* _Task_
Duplicate the data between the lines holding "You are a GUI" and "tap(539, 140)", inclusive, leaving the pictures out of your answer.

* _Material to process_
►

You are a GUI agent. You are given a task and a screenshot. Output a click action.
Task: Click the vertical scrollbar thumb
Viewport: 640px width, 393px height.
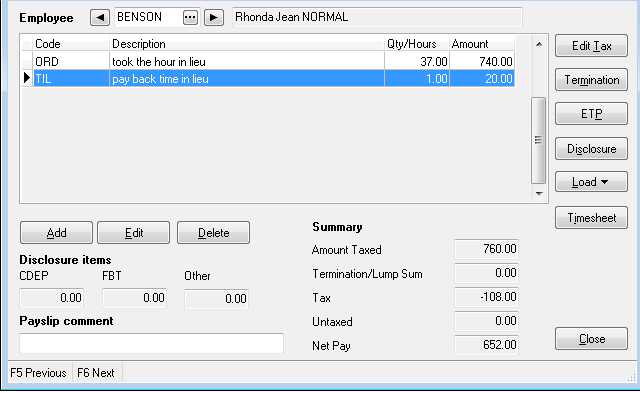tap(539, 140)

◄
►

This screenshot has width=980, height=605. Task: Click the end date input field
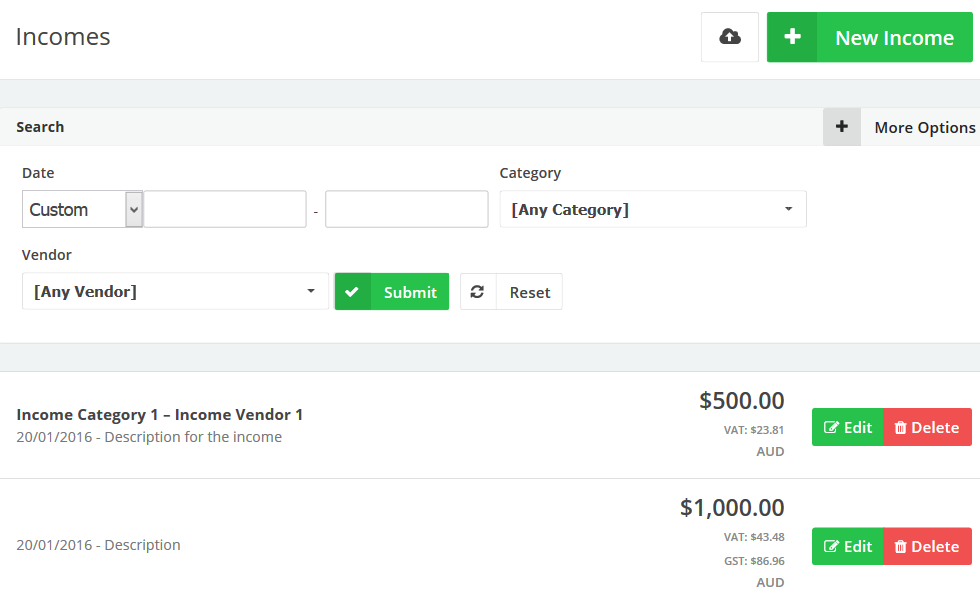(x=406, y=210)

◄

* _Finished task_
You are a GUI agent. You are given a task and a screenshot. Output a click action.
Task: Click the vertical scrollbar thumb
Viewport: 640px width, 393px height.
tap(539, 140)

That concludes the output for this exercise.